IN the case of birds which do not fly, the breast-bone is flat and the feet and legs have been greatly developed. The African Ostrich is the largest of living birds, the males being six to seven feet high, with extremely strong legs and two-toed feet. The cock-birds are darker than the hens and are kept in semi-domestication for their well-known white tail feathers. In a wild state each male has several wives, and they all lay their eggs in the same nest, which is merely a hole scraped in the ground. In this the huge eggs, each weighing about three pounds, are placed and hatched mostly by the heat of the sun, though both parents watch over the nest and sit on the eggs during the night.

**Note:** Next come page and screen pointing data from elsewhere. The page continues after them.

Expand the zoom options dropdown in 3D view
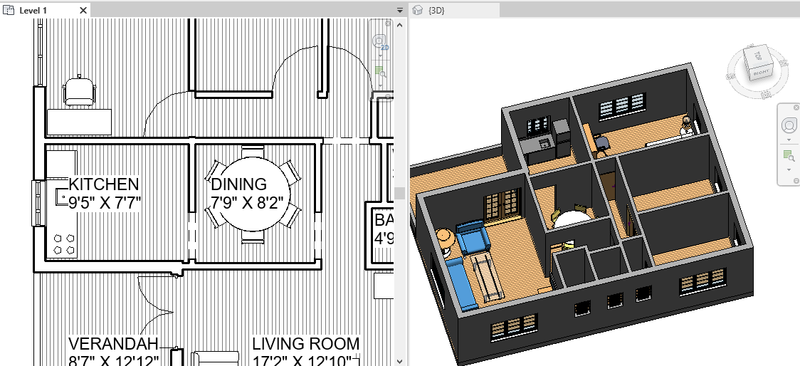800x366 pixels. tap(789, 169)
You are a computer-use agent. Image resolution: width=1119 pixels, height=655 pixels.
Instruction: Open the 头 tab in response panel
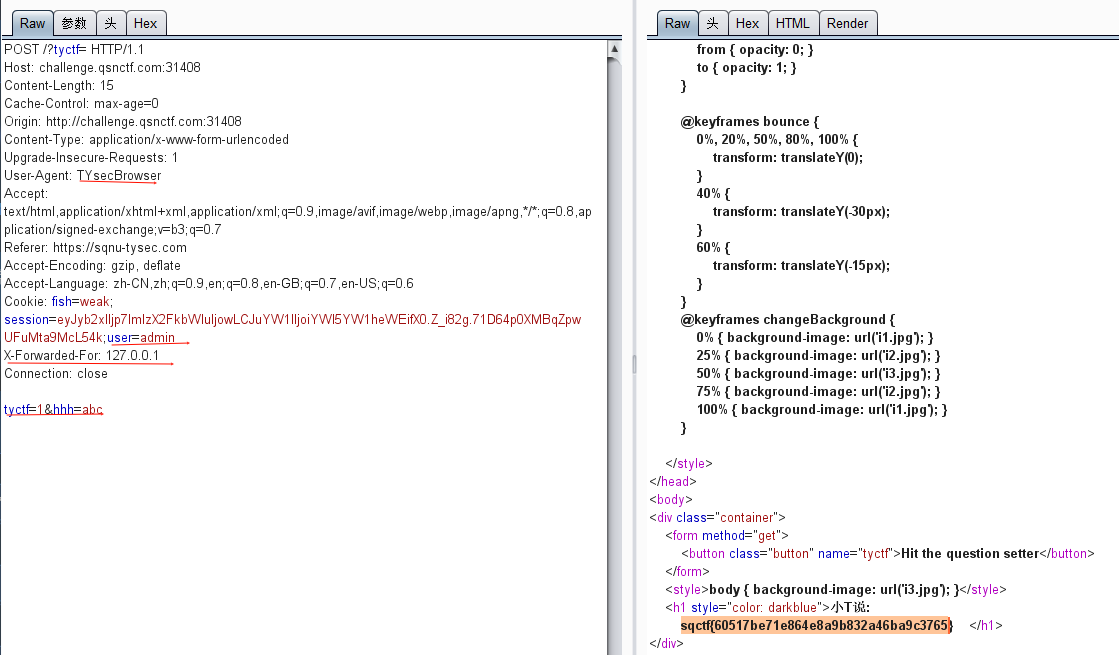click(712, 23)
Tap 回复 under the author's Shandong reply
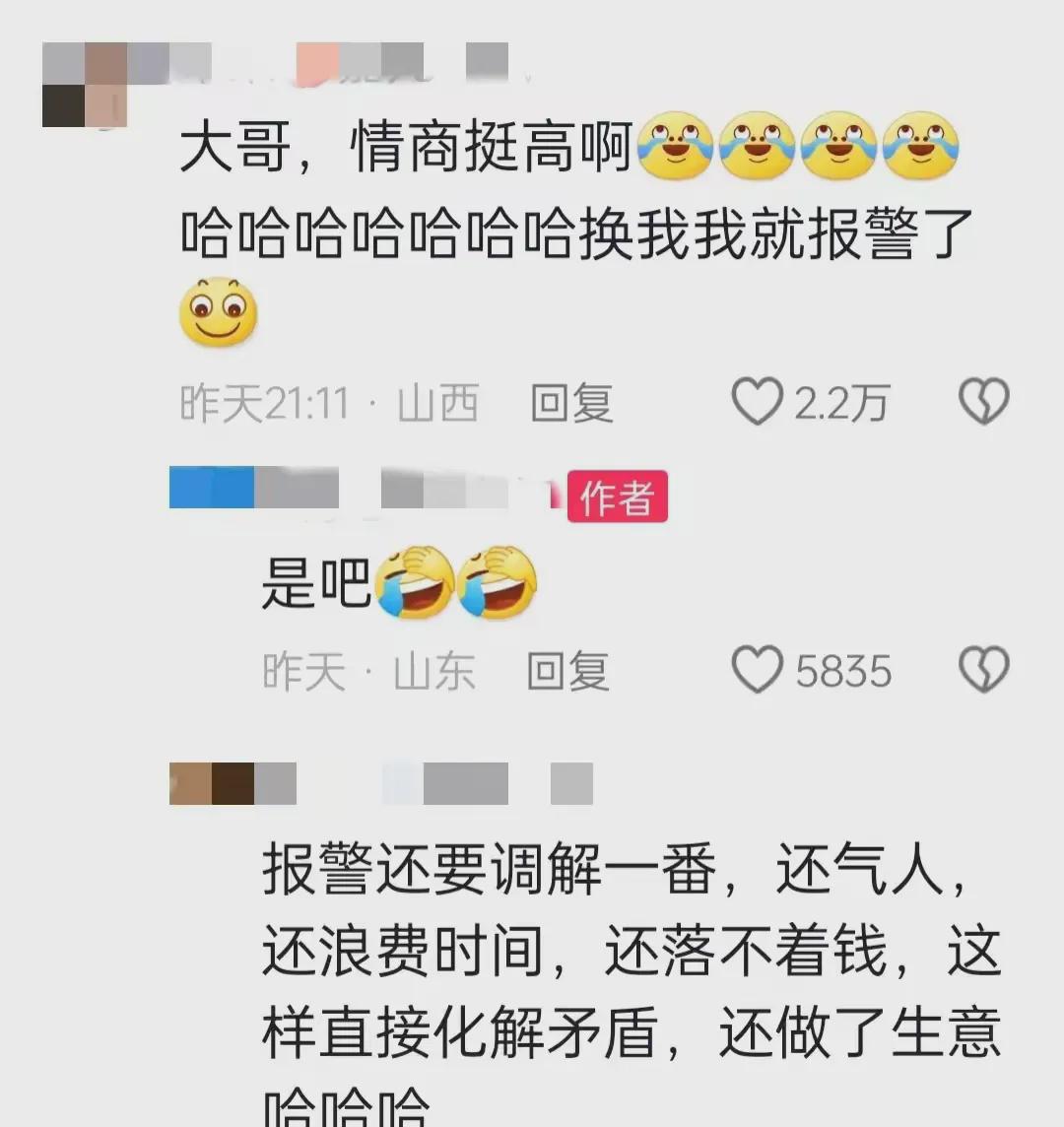 coord(567,671)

Rheas are natives of South America and are especially plentiful along the river Plata. They are three-toed and not so big as the true ostriches. Like all members of this group they are very swift and wary, but the natives catch them by
hurling the ‘bolas,’ a cord with heavy balls at each end, which winds round the neck and legs of the bird and brings it to the ground.
The cassowaries of New Guinea and Northern Australia are distinguished by a casque of light bone on the head. Some species have exceedingly brilliantly coloured wattles, the rest of their plumage being dark and hair-like. These birds are often very fierce in temperament and a kick from their horn-covered feet is something to be avoided.
The apteryx or kiwi, of New Zealand, is one of the strangest of living birds. It is about two feet in height, has hardly a trace of wings, is nocturnal in habits, and has a long curved beak with the nostrils at the end. It was preceded by similar extinct forms of a much larger size. Mention may also be made here of the extinct moas of New Zealand, which were enormous wingless birds, at least ten feet in height, with tremendously strong feet and legs. They are believed to have become extinct in recent times.
Penguins are a distinct family. They have webbed feet and scale-like feathers, whilst the somewhat elementary wings are used like fins for swimming under water. They have an upright walk and carry their eggs between their legs, in some cases even hatching them in this position. They are all inhabitants of the Southern Seas and the Emperor Penguin is the largest species, being about three feet high. The King Penguin, with his handsome yellow markings on head and chest, is probably the finest in appearance.
A species which has become extinct within living memory —and that chiefly by man’s agency—is the Great Auk, a bird rather like a penguin, once found in millions.
Terns, petrels and gulls are all related. Their general colouring tends to silvery grey with large portions of black and white. They are well known for their voracious appetites and for their keen sight for anything eatable in the water. It is a commonplace sight to see them following a steamer for the sake of any scraps that may be thrown overboard. In winter, when driven by exceptionally cold weather, they often come inland, and in spring also they may be seen along with rooks and jackdaws, following the plough for insects.
Though outwardly resembling a gull the albatross is really not related. The Wandering Albatross, though only sixteen pounds in weight, has a wing spread of twelve feet or more. It rarely comes to land except at the breeding season and then
chooses the most remote islands, such as Tristan da Cunha. It is a splendid flyer, almost constantly on the wing, often swooping down just clear of the water, and in the most furious tempests careless alike of wind and wave.